In the last couple of years, one of the hardcore bands I had been most looking forward to hearing new music from was undoubtedly, Praise. That thirst was first quenched via a few days ago when I was sent an advance copy of All In a Dream, Praise's forthcoming debut album for Revelation Records.
It's first single is the record's title track, sugary shot of melodic hardcore that reveals one honeyed hook after the next. The other eight cuts on the LP are just as gorgeous, bursting at the seams with memorable choruses and guitar parts that pack punch but never go too aggressive. I know All In a Dream will land on many Best of 2022 lists come that season.
"Because of schedules, we almost never practice," Praise guitarist Anthony Dye emailed No Echo just yesterday. "So new Praise songs have to be pretty well developed by the time we all play them in a room together. That has led to a pretty self-selecting mode of songwriting for the band."
For the All In a Dream sessions, Praise worked with producer and engineer Kevin Bernsten at Developing Nations in Baltimore, Maryland and Brian McTernan (Be Well, Battery) stepped in as a second producer as well, focusing on song structure and vocal performances.
I told Anthony that after listening to the new record, I felt that there was a certain wistfulness to the material, especially how the guitar tones and vocals work with each other. He responded: "When I’m writing guitar parts, some of things I’m thinking about are: Is this complete enough to share with everyone? Does it excite me somehow as a guitar player? Does it have a 'mood' that fits with our lyrical themes?

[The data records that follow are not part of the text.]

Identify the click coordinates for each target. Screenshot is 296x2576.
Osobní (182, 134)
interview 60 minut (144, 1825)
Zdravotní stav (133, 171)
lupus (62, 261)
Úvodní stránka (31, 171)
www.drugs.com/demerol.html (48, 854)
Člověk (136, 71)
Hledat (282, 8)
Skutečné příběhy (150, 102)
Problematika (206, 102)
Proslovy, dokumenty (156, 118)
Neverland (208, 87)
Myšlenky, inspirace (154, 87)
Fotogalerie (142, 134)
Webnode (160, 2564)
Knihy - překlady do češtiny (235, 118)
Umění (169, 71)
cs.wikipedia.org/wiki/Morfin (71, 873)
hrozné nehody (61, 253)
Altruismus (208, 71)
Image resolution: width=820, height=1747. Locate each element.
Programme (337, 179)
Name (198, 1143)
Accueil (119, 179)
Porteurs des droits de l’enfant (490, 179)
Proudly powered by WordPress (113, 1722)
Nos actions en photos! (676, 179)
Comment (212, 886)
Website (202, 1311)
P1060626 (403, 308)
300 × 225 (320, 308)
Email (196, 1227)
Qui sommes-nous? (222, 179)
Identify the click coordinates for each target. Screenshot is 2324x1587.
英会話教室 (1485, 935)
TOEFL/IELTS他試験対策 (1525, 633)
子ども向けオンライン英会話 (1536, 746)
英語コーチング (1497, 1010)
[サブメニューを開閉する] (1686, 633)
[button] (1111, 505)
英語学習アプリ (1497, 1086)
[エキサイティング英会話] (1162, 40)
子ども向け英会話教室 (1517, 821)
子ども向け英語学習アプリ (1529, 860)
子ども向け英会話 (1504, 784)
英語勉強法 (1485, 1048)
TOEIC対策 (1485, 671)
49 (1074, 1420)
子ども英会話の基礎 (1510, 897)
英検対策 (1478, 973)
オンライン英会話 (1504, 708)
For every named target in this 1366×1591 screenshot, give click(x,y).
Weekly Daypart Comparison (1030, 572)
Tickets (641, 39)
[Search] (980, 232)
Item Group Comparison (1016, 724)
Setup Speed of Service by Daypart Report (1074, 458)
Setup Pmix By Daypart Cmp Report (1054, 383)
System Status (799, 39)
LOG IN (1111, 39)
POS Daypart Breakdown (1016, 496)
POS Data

"Does it sounds like the kind of melodic hardcore band that we want Praise to be? Are there any opportunities to introduce musical elements that aren’t as common in hardcore (a minor chord here, a key change there)? If I can answer all of those questions, we usually have something worth getting together and hammering out. I think the other members have a similar filter to run things through before bringing ideas to the band."
The guitarist continued: "As for the 'wistfulness,' I'm still chasing the powerful melancholy that Rites of Spring gave me when I first heard them at 16. When we write something good for Praise, I get a little piece of that feeling. Shoutout to Brian McTernan for teaching me the art of the 'couch riff,' which helped me write at least two good guitar parts in the last 6 years."
I asked Anthony about the long gap between their last record, 2006's Leave It All Behind, and All In a Dream. With drummer Daniel Fang is also in both Turnstile and Angel Du$t—two separate groups who are seemingly either on tour or recording new records, Praise had to be put on the backburner, and Anthony seems ready to fire things back up.
"It has definitely felt long. Other band/career schedules have always been a big hurdle for Praise, but this time around it was especially tough to find time. Daniel’s band’s have seen a lot of (well deserved) success in the interim, I’ve been juggling school and work, and everyone has gone through major changes in their personal lives. To top it off, we were 80% done with the record in March 2020, and we all know what happened next. Studios being closed and pressing plant delays set us back even further.
"Our constraints absolutely make us more appreciative of the time we spend playing together. Getting all 5 of us in a room together is an accomplishment in itself, and I feel real joy whenever it happens. I like to think that the other guys feel the same way. We definitely know that we have to make it count every time."
All In A Dream is out May 6th via Revelation Records.